Allow/Disallow rules not handled correctly
ogolovanov opened this issue · comments
From https://yandex.com/support/webmaster/controlling-robot/robots-txt.xml?lang=ru#simultaneous
The Allow and Disallow directives from the corresponding User-agent block are sorted according to URL prefix length (from shortest to longest) and applied in order. If several directives match a particular site page, the robot selects the last one in the sorted list.

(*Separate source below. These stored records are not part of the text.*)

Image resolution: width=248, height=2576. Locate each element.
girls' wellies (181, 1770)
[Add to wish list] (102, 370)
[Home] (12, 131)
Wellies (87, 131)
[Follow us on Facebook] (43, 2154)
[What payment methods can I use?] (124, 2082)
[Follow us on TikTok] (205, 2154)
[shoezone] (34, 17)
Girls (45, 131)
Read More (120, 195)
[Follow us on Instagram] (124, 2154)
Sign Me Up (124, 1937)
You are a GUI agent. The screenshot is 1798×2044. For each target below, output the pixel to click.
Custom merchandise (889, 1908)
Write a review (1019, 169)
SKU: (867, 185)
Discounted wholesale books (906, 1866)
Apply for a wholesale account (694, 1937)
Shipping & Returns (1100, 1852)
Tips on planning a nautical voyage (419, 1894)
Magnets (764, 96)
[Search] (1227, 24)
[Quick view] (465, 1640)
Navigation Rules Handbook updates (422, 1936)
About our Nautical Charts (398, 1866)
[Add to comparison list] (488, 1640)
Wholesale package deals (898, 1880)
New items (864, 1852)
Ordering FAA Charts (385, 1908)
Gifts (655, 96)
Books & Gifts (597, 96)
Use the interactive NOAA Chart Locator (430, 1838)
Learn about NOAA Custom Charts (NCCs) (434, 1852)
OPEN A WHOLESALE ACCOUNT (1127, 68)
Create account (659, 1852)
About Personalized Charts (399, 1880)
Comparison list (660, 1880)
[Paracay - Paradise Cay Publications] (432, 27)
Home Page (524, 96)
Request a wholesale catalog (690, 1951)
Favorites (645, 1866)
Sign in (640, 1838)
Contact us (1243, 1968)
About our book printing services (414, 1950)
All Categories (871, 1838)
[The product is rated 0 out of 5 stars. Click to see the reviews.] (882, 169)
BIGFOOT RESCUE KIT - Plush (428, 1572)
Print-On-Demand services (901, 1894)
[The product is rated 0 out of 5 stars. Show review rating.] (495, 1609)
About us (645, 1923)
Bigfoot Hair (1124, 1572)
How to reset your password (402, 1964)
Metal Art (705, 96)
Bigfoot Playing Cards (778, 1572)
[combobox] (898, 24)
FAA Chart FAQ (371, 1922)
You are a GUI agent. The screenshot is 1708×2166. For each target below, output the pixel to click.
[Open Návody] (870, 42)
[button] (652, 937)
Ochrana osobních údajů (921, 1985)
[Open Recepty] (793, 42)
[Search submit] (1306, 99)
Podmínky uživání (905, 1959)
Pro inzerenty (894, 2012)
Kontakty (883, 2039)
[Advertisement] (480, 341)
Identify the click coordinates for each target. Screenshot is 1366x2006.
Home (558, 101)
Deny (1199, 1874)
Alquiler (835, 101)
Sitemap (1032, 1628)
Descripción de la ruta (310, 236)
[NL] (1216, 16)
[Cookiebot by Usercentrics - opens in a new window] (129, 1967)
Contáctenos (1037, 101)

This way the order of directives in the robots.txt file doesn't affect how they are used by the robot.
Source robots.txt:
User-agent: Yandex
Allow: /
Allow: /catalog/auto
Disallow: /catalogSorted robots.txt:
User-agent: Yandex
Allow: /
Disallow: /catalog
Allow: /catalog/auto
$c = <<<ROBOTS
User-agent: *
Allow: /
Allow: /catalog/auto
Disallow: /catalog
ROBOTS;
$r = new RobotsTxtParser($c);
$url = 'http://test.ru/catalog/';
var_dump($r->isDisallowed($url));
Result: false
Expected result: true
For Google this is different :
At a group-member level, in particular for allow and disallow directives, the most specific rule based on the length of the [path] entry will trump the less specific (shorter) rule. The order of precedence for rules with wildcards is undefined.